With the configuration ready, we can finally start implementing the handler.


Implementing the database handler

Now that we have structured our configuration, let's move on to the practical part: implementing the database handler. I will detail each part of the implementation, explaining the choices made and ensuring that the handler is flexible for future improvements.

We start by defining the CLogifyHandlerDatabase class, which extends CLogifyHandler . This class needs to store the handler configuration, a time control utility ( CIntervalWatcher ) and a log message cache. This cache serves to avoid excessive writing to the database, temporarily storing the messages before writing them.

class CLogifyHandlerDatabase : public CLogifyHandler
  {
private:
   //--- Config
   MqlLogifyHandleDatabaseConfig m_config;
   
   //--- Update utilities
   CIntervalWatcher  m_interval_watcher;
   
   //--- Cache data
   MqlLogifyModel    m_cache[];
   int               m_index_cache;
   
public:
                     CLogifyHandlerDatabase(void);
                    ~CLogifyHandlerDatabase(void);
   
   //--- Configuration management
   void              SetConfig(MqlLogifyHandleDatabaseConfig &config);
   MqlLogifyHandleDatabaseConfig GetConfig(void);
   
   virtual void      Emit(MqlLogifyModel &data);         // Processes a log message and sends it to the specified destination
   virtual void      Flush(void);                        // Clears or completes any pending operations
   virtual void      Close(void);                        // Closes the handler and releases any resources
  };

The constructor initializes the attributes, ensuring that the handler name is "database", sets an interval for the m_interval_watcher , and clears the cache. In the destructor, we call Close() , ensuring that all pending logs are written before finalizing the object.

Another important method is SetConfig() , which allows you to configure the handler, storing the configuration and validating it to ensure there are no errors.

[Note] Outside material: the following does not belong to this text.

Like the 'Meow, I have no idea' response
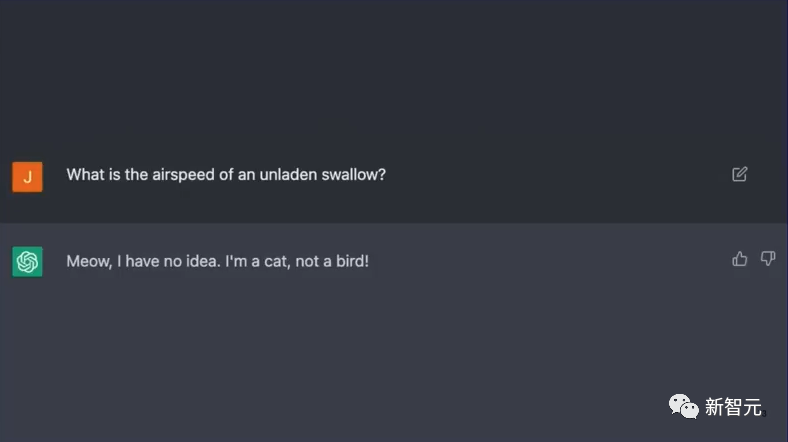Viewport: 788px width, 442px height. (x=740, y=259)
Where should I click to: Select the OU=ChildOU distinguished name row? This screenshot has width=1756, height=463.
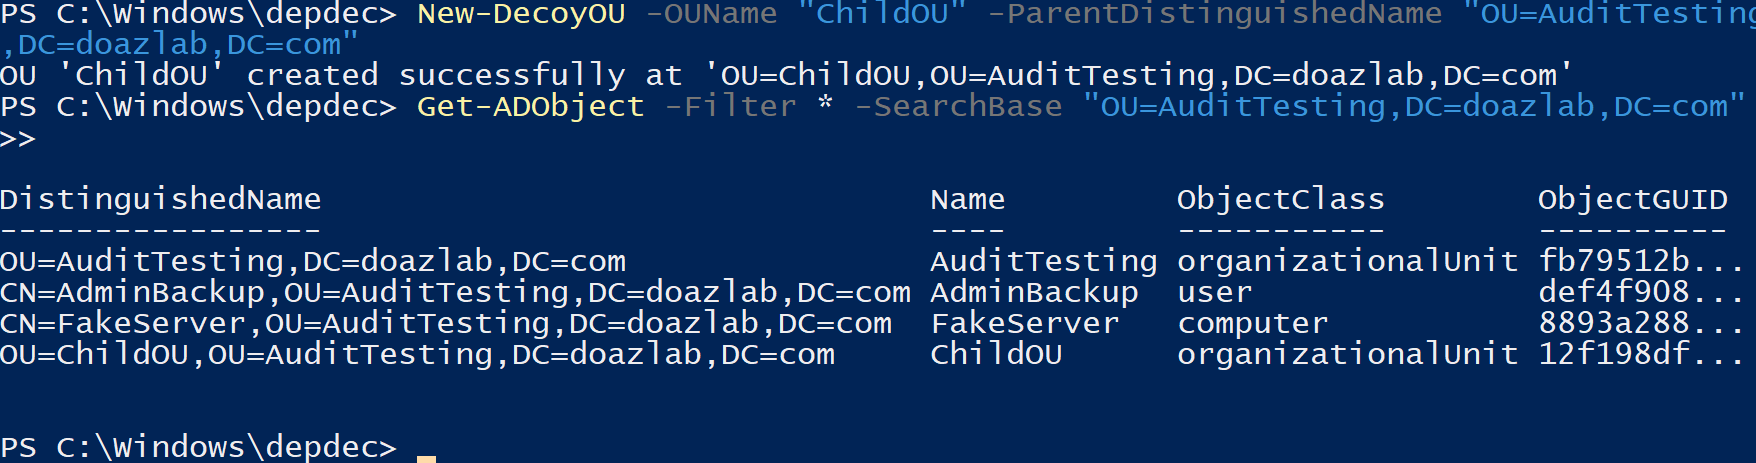[x=417, y=354]

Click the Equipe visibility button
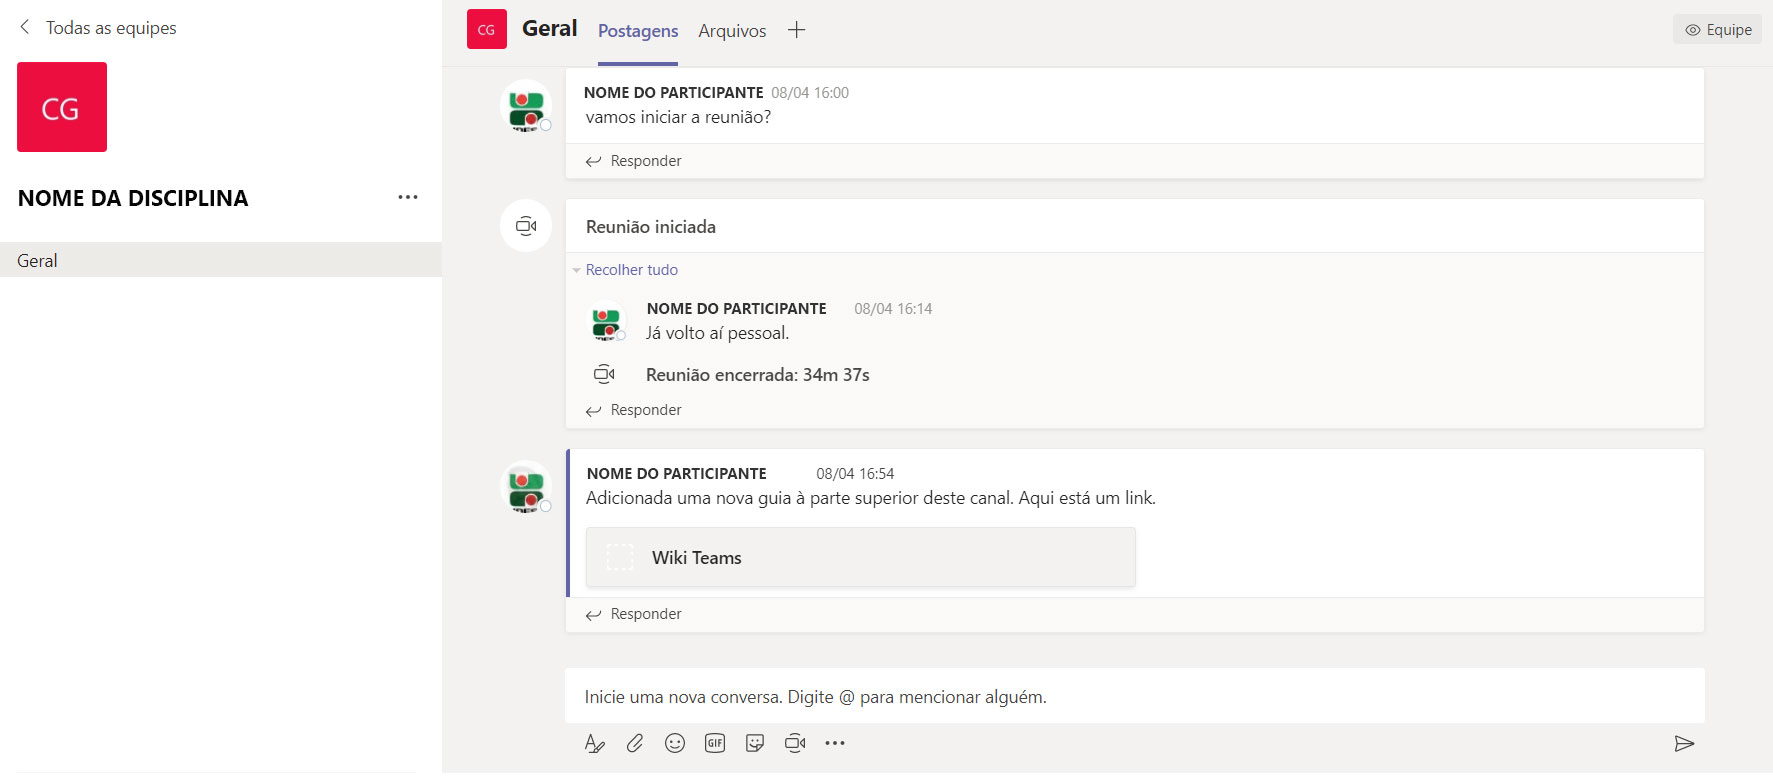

The GetConfig() method simply returns the current configuration.

CLogifyHandlerDatabase::CLogifyHandlerDatabase(void)
  {
   m_name = "database";
   m_interval_watcher.SetInterval(PERIOD_D1);
   ArrayFree(m_cache);
   m_index_cache = 0;
  }
CLogifyHandlerDatabase::~CLogifyHandlerDatabase(void)
  {
   this.Close();
  }
void CLogifyHandlerDatabase::SetConfig(MqlLogifyHandleDatabaseConfig &config)
  {
   m_config = config;
   
   string err_msg = "";
   if(!m_config.ValidateConfig(err_msg))
     {
      Print("[ERROR] ["+TimeToString(TimeCurrent())+"] Log system error: "+err_msg);
     }
  }
MqlLogifyHandleDatabaseConfig CLogifyHandlerDatabase::GetConfig(void)
  {
   return(m_config);
  }

Now let's get to the heart of the database handler, saving the log records directly. To do this, we will implement the three basic methods of every handler:

  • Emit(MqlLogifyModel &data): Processes a log message and sends it to the cache.
  • Flush(): Ends or clears any operations by adding information to the correct destination (file, console, database, etc.).
  • Close(): Closes the Handler and releases any associated resources.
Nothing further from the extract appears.